Increasingly, employees want to work for organizations that will provide them with the professional development and training they need to keep their skills relevant and marketable throughout their working lives, the firm found in its survey of 31,000 employees and 2,000 organizations that collectively employ more than 21 million people around the world.

Kira Talent's highly successful niche product is an interactive video platform that allows postsecondary institutions to gain a better feel for applicants as they respond to questions posed by admission committees. The technology is now used by more than 150 universities around the world – including Yale, INSEAD business school in France, the Rotman School of Management and the faculty of engineering at the University of Toronto among others – to supplement the traditional written applications.

"Over the past four and a half years, our people have always been a big part of our product; their persistence and curiosity is the driving force behind what we do … [they] are the faces and voices our clients have come to know and trust," Mr. Morantz wrote in a recent blog post on the Kira site.

It's stimulating and challenging work, he said. Still, when employees ask for more in the way of career development, he listens. One employee, for instance, wants eventually to be a CEO, so Mr. Morantz is considering how he might help: "Let's spend time in your career planning on how to read the financials, let me send you to a leadership course at Columbia."

If an engineer on staff wants to use his personal learning fund to study coding, that's okay, but if he wants it to enroll in an "improv course," that's fine, too.
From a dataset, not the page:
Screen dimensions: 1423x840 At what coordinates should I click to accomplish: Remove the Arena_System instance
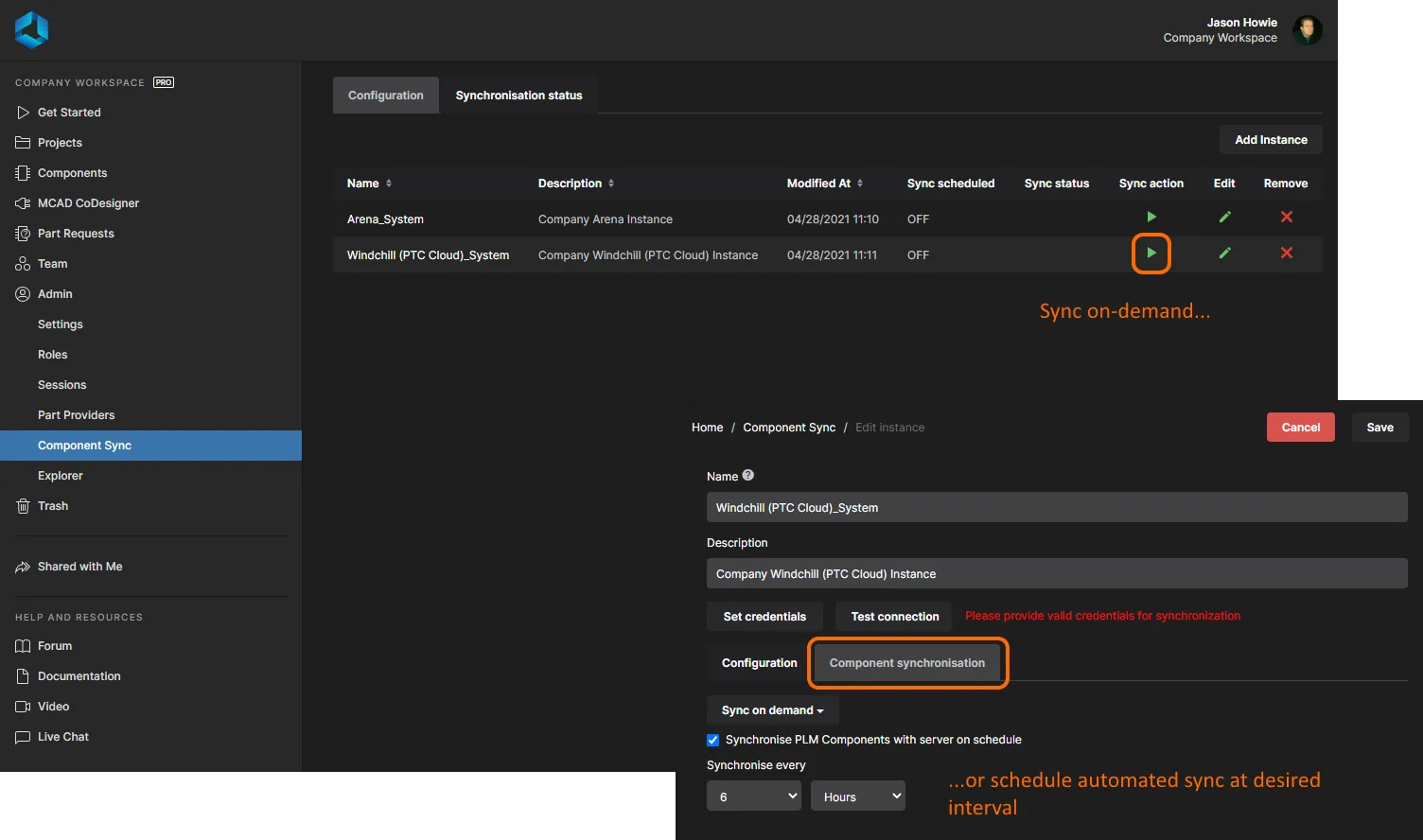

Human-resources specialists say even in fields where it currently appears to be "an employer's market" – the Alberta oil patch, for instance, where recovering companies have a deep pool of highly qualified candidates looking for work – it pays to plan for the long term.

"You've hired 'em, now how do you keep 'em?" Leah Fochuk, a Calgary-based consulting-services manager with recruiting firm Salopek & Associates Ltd., wrote in a paper recently published by the Human Resources Institute of Alberta.

"Companies should be asking themselves, 'If the economy suddenly took a turn for the better, would my top talent stick around or are they just waiting for the dust to settle so they can move on to the next best thing?'"

In Toronto, with the hot demand for people skilled in software development, sales and marketing, Mr. Morantz said: "We are focused on retention, but we are also very focused on building a bench; recruiting should be happening 12 months a year.

"There are people I want [to recruit] who have said, 'No, not now,' so we literally market to them. We invite them to our office to lunch, we give them updates on what is happening at Kira, we treat prospective employees like prospective clients."